DATA IN THIS EXERCISE:
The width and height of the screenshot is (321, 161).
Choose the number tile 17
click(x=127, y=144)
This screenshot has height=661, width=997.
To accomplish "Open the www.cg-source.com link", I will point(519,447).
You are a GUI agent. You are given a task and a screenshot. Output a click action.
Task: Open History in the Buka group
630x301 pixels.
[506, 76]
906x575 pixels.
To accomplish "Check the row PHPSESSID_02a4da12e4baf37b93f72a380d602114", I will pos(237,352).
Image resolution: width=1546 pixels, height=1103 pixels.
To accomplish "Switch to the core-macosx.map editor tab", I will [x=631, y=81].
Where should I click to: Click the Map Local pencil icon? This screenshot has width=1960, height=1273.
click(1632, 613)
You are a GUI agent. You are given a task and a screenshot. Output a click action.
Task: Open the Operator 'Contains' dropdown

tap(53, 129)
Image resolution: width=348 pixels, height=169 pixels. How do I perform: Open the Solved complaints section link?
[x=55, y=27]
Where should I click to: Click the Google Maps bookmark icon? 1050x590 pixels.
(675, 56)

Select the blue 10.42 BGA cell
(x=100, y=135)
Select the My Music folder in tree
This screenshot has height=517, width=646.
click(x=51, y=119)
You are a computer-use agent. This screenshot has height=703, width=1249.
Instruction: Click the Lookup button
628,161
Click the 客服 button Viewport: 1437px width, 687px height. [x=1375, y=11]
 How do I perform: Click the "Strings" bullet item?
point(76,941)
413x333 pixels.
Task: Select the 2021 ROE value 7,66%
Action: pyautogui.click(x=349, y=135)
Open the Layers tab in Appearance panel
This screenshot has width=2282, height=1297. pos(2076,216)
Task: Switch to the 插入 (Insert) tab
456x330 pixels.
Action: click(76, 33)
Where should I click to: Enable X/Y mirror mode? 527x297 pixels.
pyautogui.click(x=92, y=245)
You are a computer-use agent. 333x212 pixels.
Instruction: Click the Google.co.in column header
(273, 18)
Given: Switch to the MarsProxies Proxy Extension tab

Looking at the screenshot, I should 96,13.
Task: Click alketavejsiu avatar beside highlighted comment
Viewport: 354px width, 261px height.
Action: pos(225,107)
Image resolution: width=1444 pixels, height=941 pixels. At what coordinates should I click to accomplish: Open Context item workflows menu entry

WHAT YOU NEED TO DO:
Locate each line in the material above that contains the word "Image", and copy every such line.

WRITTEN RESPONSE:
Image resolution: width=1546 pixels, height=1103 pixels.
Image resolution: width=348 pixels, height=169 pixels. How do I perform: Open the Solved complaints section link?
Image resolution: width=1444 pixels, height=941 pixels. At what coordinates should I click to accomplish: Open Context item workflows menu entry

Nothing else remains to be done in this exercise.